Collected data
- - - - - - -

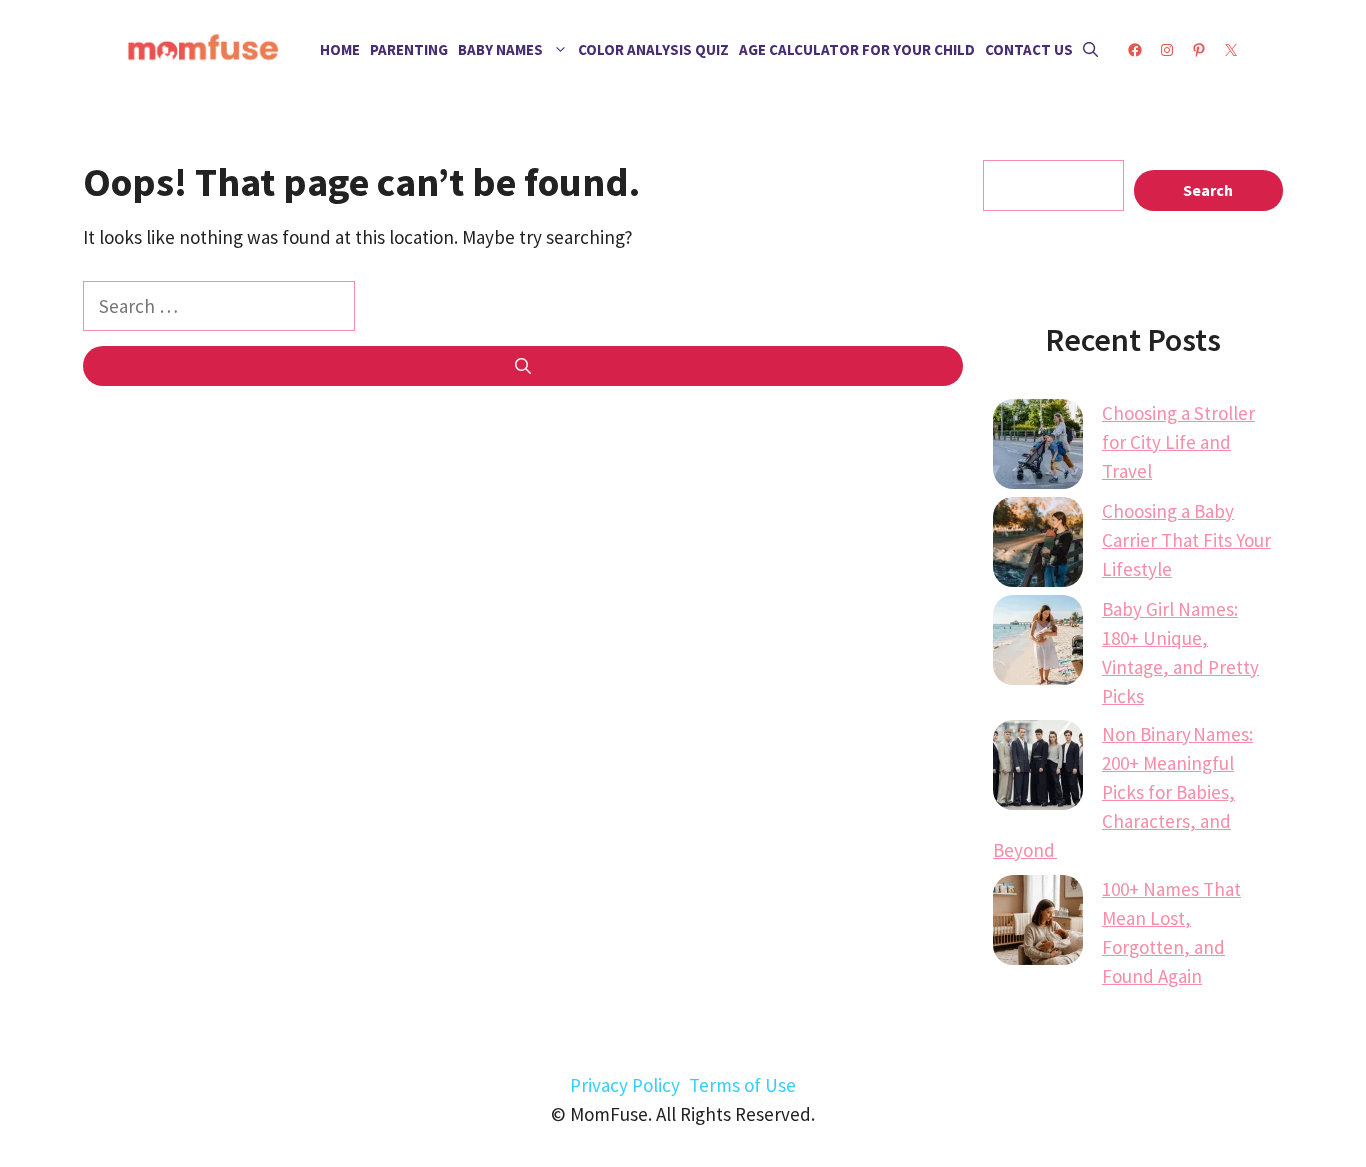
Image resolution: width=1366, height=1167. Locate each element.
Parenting (409, 49)
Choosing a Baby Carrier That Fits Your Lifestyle (1186, 540)
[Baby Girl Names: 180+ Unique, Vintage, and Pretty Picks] (1038, 644)
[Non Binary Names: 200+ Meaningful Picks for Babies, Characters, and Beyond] (1038, 769)
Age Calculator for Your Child (857, 49)
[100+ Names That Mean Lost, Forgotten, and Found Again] (1038, 924)
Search (1208, 190)
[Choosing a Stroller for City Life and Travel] (1038, 448)
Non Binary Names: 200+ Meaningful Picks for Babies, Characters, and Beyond (1123, 792)
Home (340, 49)
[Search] (523, 366)
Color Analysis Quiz (653, 49)
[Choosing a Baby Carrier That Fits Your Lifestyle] (1038, 546)
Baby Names (500, 49)
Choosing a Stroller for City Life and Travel (1178, 442)
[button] (1090, 50)
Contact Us (1029, 49)
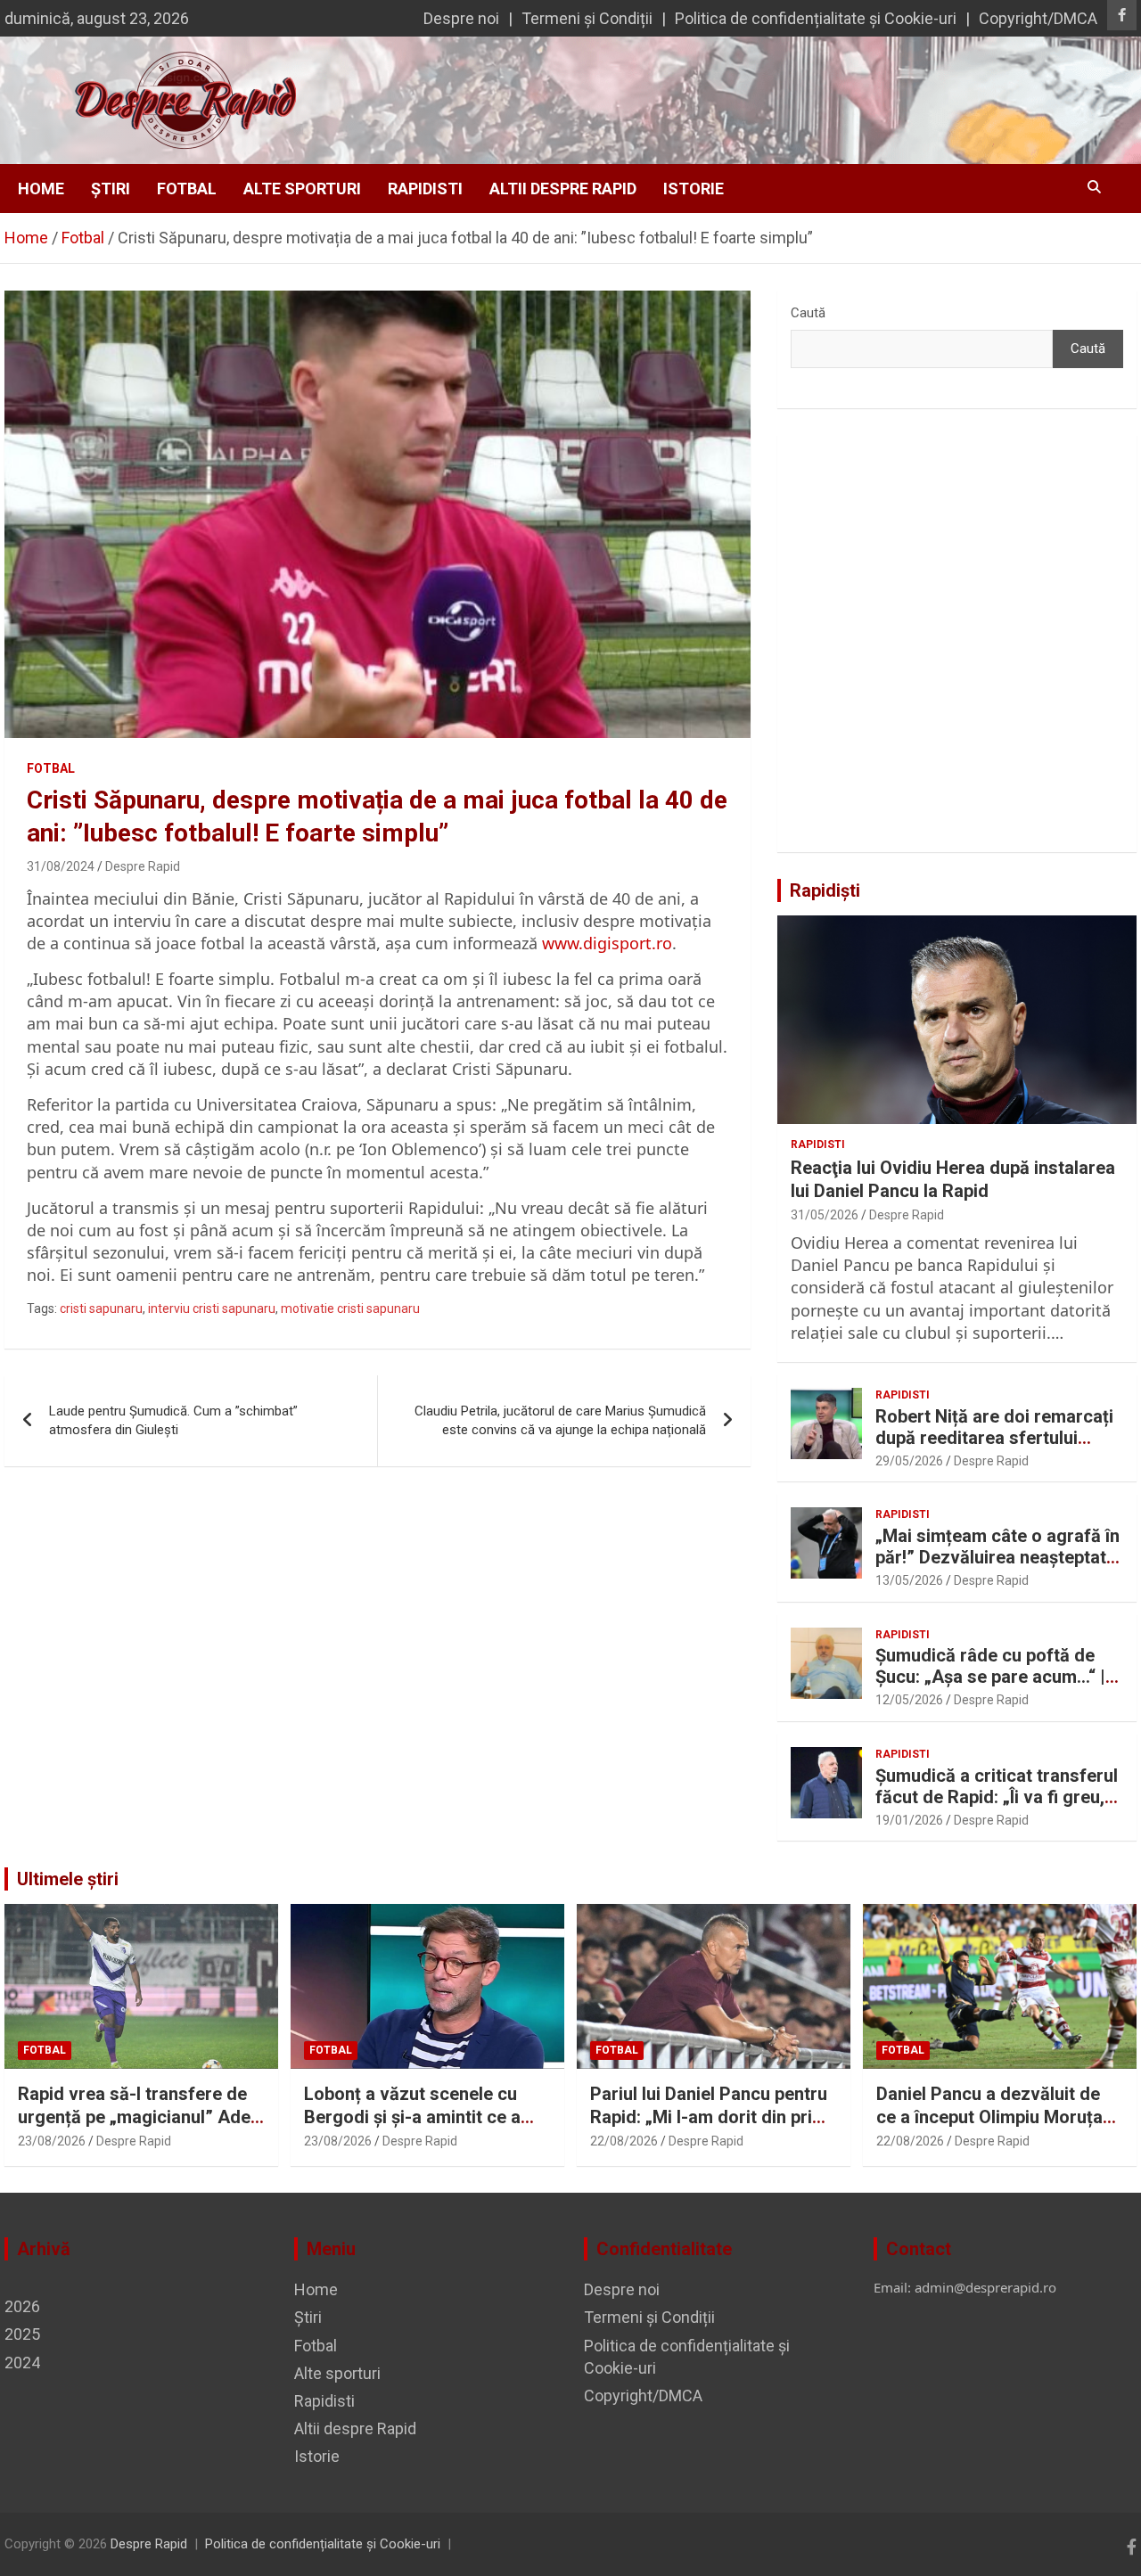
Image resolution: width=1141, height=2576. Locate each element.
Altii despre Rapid (562, 188)
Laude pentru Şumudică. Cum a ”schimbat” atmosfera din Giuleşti (173, 1420)
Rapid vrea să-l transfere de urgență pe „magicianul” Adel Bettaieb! (136, 2117)
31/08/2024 (60, 866)
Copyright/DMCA (1038, 18)
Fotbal (187, 188)
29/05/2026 (909, 1461)
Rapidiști (825, 890)
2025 (22, 2334)
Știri (110, 188)
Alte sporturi (302, 188)
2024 (22, 2362)
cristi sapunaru (101, 1308)
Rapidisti (425, 188)
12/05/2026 (909, 1700)
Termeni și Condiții (587, 18)
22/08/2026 (624, 2141)
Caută (808, 313)
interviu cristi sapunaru (211, 1308)
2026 (22, 2306)
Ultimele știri (68, 1879)
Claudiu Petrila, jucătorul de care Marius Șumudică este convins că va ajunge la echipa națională (560, 1420)
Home (41, 188)
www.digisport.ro (607, 943)
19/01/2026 (909, 1820)
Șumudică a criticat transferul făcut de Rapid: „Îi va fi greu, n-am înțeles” (996, 1797)
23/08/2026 (52, 2141)
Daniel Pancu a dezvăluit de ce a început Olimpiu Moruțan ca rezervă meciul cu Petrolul (995, 2117)
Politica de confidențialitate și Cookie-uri (815, 18)
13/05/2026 (909, 1580)
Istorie (693, 188)
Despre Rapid (142, 866)
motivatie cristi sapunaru (350, 1308)
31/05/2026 (824, 1215)
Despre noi (461, 18)
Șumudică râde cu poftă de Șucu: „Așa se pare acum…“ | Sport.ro (990, 1677)
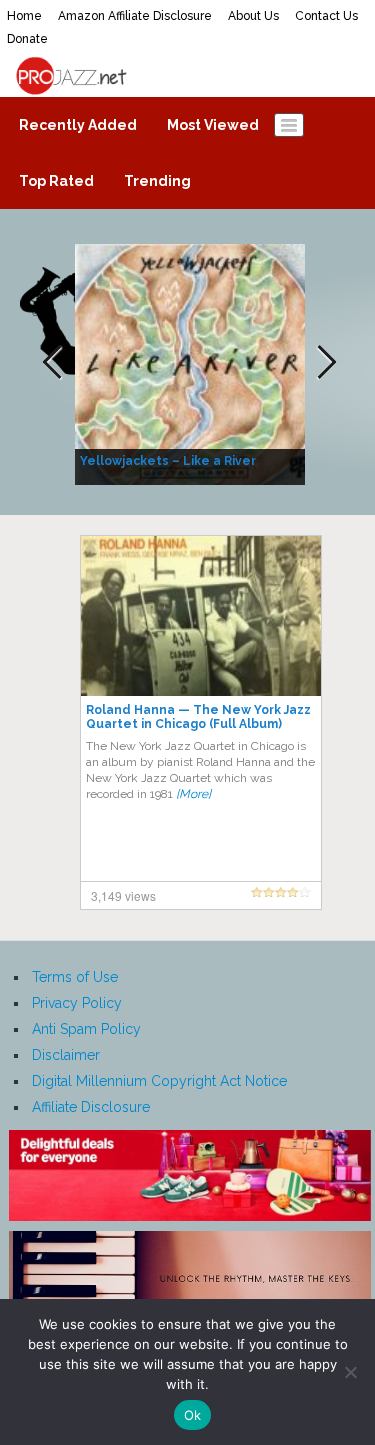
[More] (193, 794)
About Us (253, 16)
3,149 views (123, 895)
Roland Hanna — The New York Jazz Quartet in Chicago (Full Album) (198, 717)
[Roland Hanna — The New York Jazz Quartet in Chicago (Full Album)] (201, 615)
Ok (193, 1415)
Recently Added (78, 125)
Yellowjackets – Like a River (168, 461)
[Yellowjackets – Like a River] (192, 363)
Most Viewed (213, 125)
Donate (27, 39)
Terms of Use (75, 977)
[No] (350, 1372)
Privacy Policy (77, 1003)
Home (24, 16)
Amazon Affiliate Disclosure (135, 16)
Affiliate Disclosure (91, 1107)
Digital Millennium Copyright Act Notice (159, 1081)
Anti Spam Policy (86, 1029)
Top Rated (56, 181)
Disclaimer (66, 1055)
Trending (157, 181)
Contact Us (326, 16)
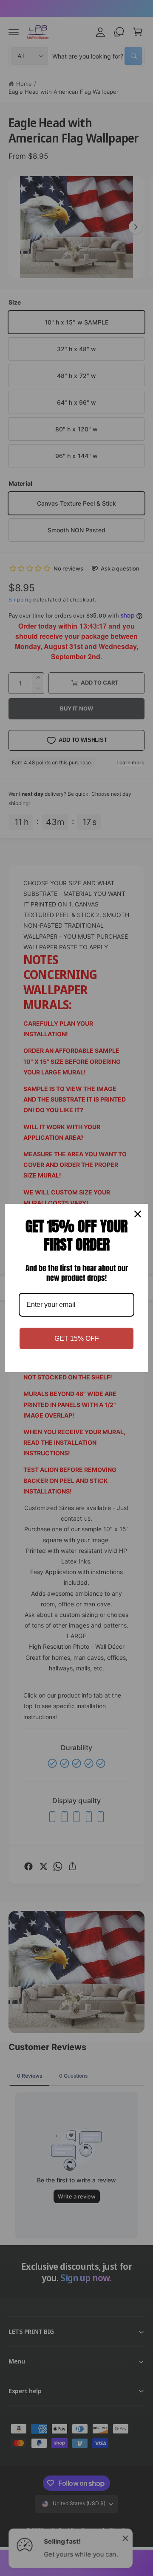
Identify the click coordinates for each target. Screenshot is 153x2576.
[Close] (138, 1214)
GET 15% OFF (76, 1338)
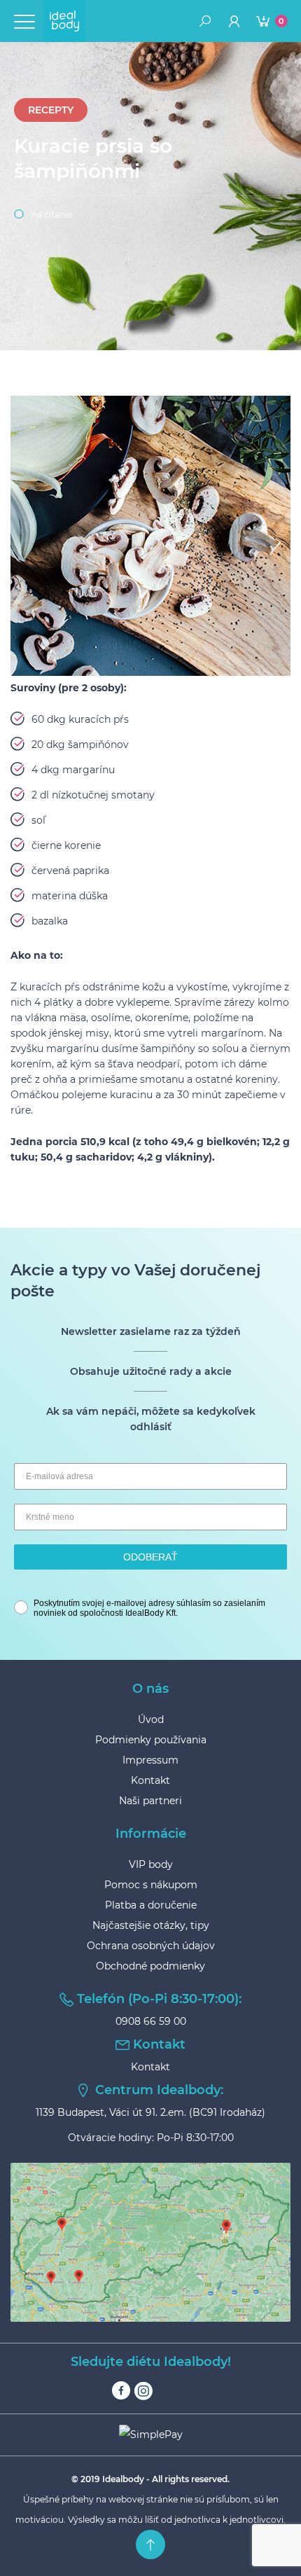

- - - - - - -

**To do**. A word-for-word copy of the data, without its pictures, is what is needed.

**Exercise result**.
Image resolution: width=1366, height=1167. Locate each element.
Parenting (409, 49)
Choosing a Baby Carrier That Fits Your Lifestyle (1186, 540)
[Baby Girl Names: 180+ Unique, Vintage, and Pretty Picks] (1038, 644)
[Non Binary Names: 200+ Meaningful Picks for Babies, Characters, and Beyond] (1038, 769)
Age Calculator for Your Child (857, 49)
[100+ Names That Mean Lost, Forgotten, and Found Again] (1038, 924)
Search (1208, 190)
[Choosing a Stroller for City Life and Travel] (1038, 448)
Non Binary Names: 200+ Meaningful Picks for Babies, Characters, and Beyond (1123, 792)
Home (340, 49)
[Search] (523, 366)
Color Analysis Quiz (653, 49)
[Choosing a Baby Carrier That Fits Your Lifestyle] (1038, 546)
Baby Names (500, 49)
Choosing a Stroller for City Life and Travel (1178, 442)
[button] (1090, 50)
Contact Us (1029, 49)
Image resolution: width=1141, height=2576. Locate each element.
Altii despre Rapid (562, 188)
Laude pentru Şumudică. Cum a ”schimbat” atmosfera din Giuleşti (173, 1420)
Rapid vrea să-l transfere de urgență pe „magicianul” Adel Bettaieb! (136, 2117)
31/08/2024 (60, 866)
Copyright/DMCA (1038, 18)
Fotbal (187, 188)
29/05/2026 (909, 1461)
Rapidiști (825, 890)
2025 (22, 2334)
Știri (110, 188)
Alte sporturi (302, 188)
2024 (22, 2362)
cristi sapunaru (101, 1308)
Rapidisti (425, 188)
12/05/2026 (909, 1700)
Termeni și Condiții (587, 18)
22/08/2026 (624, 2141)
Caută (808, 313)
interviu cristi sapunaru (211, 1308)
2026 (22, 2306)
Ultimele știri (68, 1879)
Claudiu Petrila, jucătorul de care Marius Șumudică este convins că va ajunge la echipa națională (560, 1420)
Home (41, 188)
www.digisport.ro (607, 943)
19/01/2026 (909, 1820)
Șumudică a criticat transferul făcut de Rapid: „Îi va fi greu, n-am înțeles” (996, 1797)
23/08/2026 (52, 2141)
Daniel Pancu a dezvăluit de ce a început Olimpiu Moruțan ca rezervă meciul cu Petrolul (995, 2117)
Politica de confidențialitate și Cookie-uri (815, 18)
13/05/2026 (909, 1580)
Istorie (693, 188)
Despre Rapid (142, 866)
motivatie cristi sapunaru (350, 1308)
31/05/2026 (824, 1215)
Despre noi (461, 18)
Șumudică râde cu poftă de Șucu: „Așa se pare acum…“ | Sport.ro (990, 1677)
[More] (193, 794)
About Us (253, 16)
3,149 views (123, 895)
Roland Hanna — The New York Jazz Quartet in Chicago (Full Album) (198, 717)
[Roland Hanna — The New York Jazz Quartet in Chicago (Full Album)] (201, 615)
Ok (193, 1415)
Recently Added (78, 125)
Yellowjackets – Like a River (168, 461)
[Yellowjackets – Like a River] (192, 363)
Most Viewed (213, 125)
Donate (27, 39)
Terms of Use (75, 977)
[No] (350, 1372)
Privacy Policy (77, 1003)
Home (24, 16)
Amazon Affiliate Disclosure (135, 16)
Affiliate Disclosure (91, 1107)
Digital Millennium Copyright Act Notice (159, 1081)
Anti Spam Policy (86, 1029)
Top Rated (56, 181)
Disclaimer (66, 1055)
Trending (157, 181)
Contact Us (326, 16)
Identify the click coordinates for each target. Screenshot is 153x2576.
[Close] (138, 1214)
GET 15% OFF (76, 1338)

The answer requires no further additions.